::: Entries shown :::
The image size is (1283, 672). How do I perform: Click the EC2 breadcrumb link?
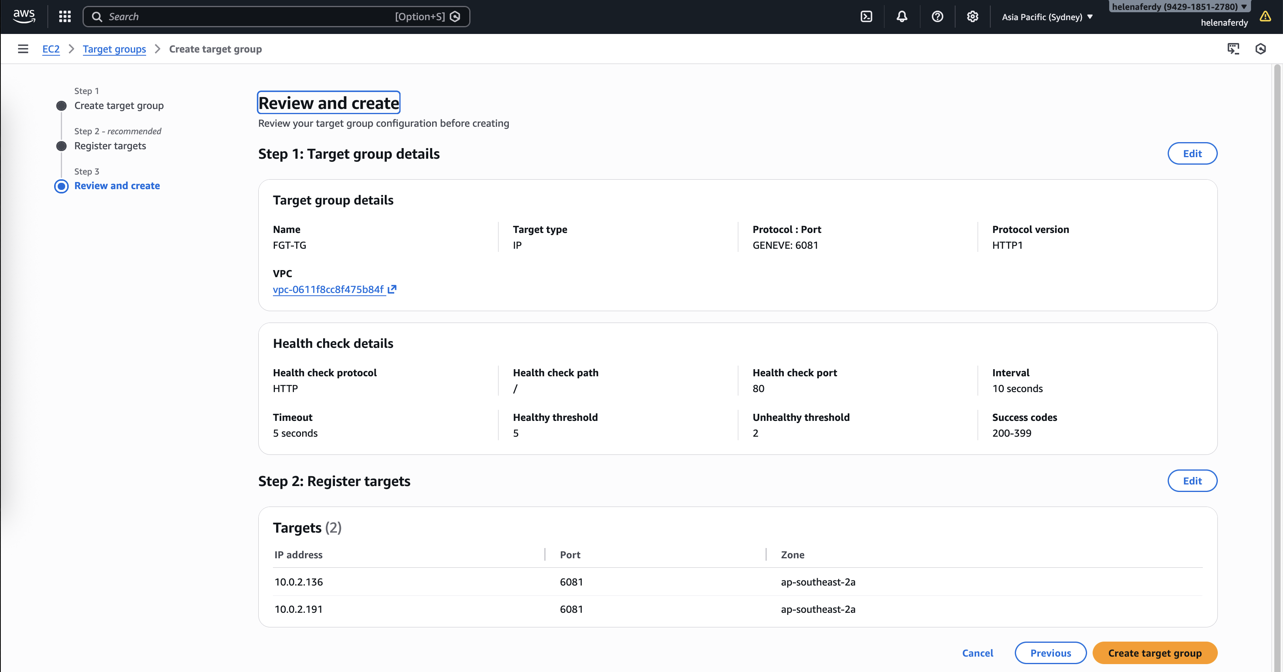51,49
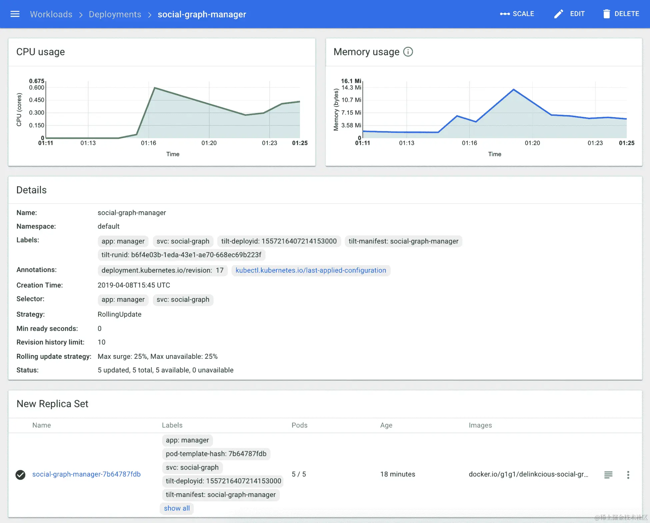The image size is (650, 523).
Task: Open the last-applied-configuration annotation link
Action: pyautogui.click(x=311, y=270)
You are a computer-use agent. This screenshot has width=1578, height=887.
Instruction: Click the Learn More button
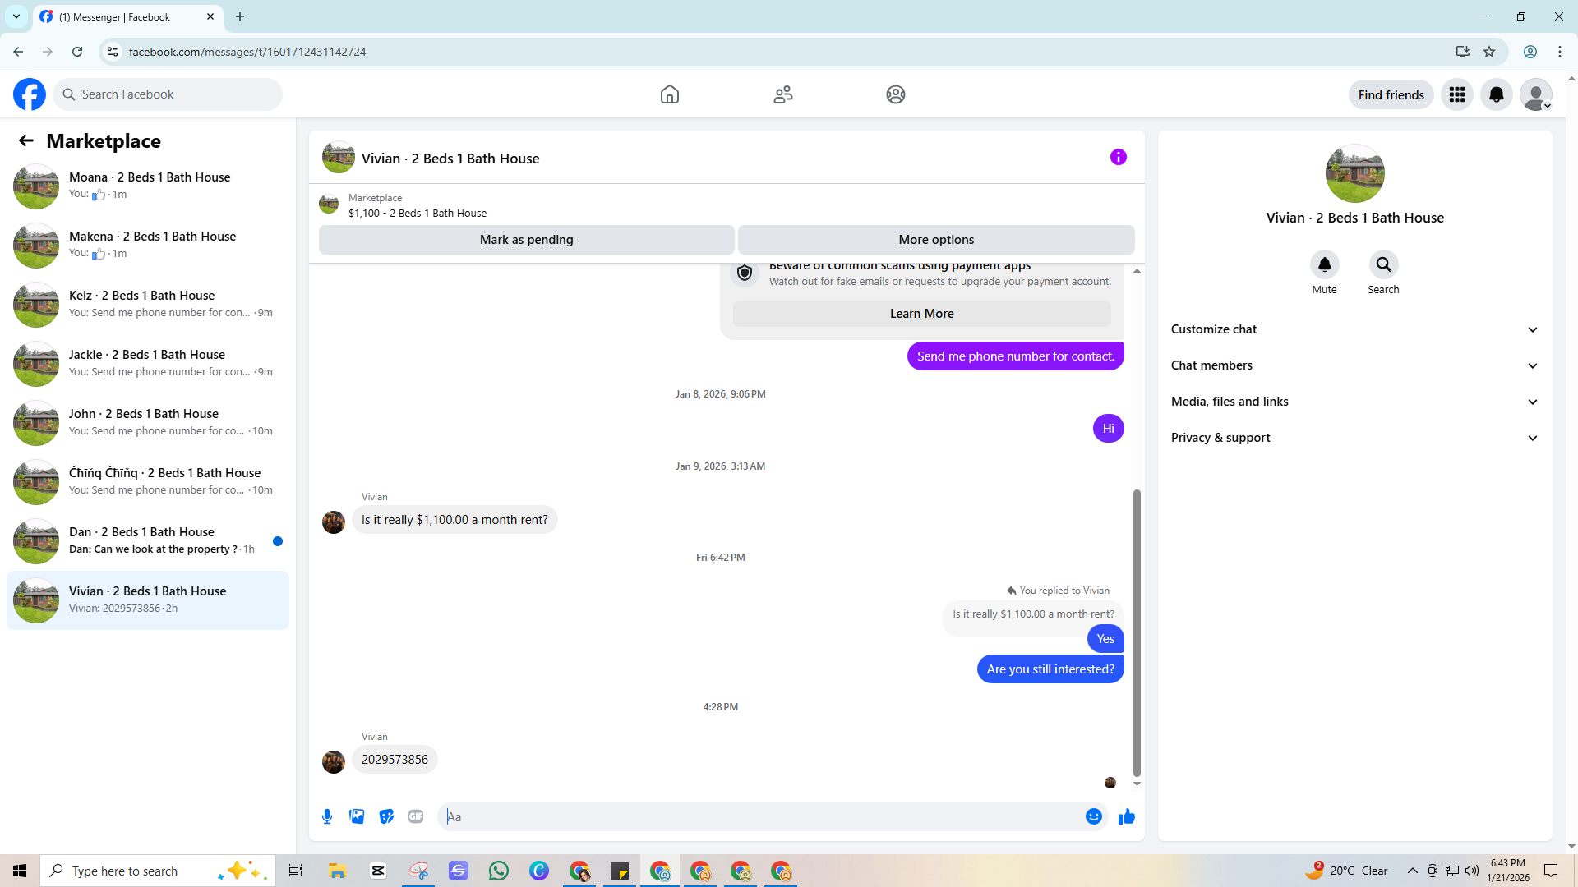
:::
From the first record to the last, print everything again exactly, without pictures.

# Result of this exercise
The image size is (1283, 672). How do I perform: Click the EC2 breadcrumb link?
51,49
The image size is (650, 523).
Task: Open the last-applied-configuration annotation link
Action: pyautogui.click(x=311, y=270)
You are a computer-use agent. This screenshot has width=1578, height=887.
Instruction: Click the Learn More button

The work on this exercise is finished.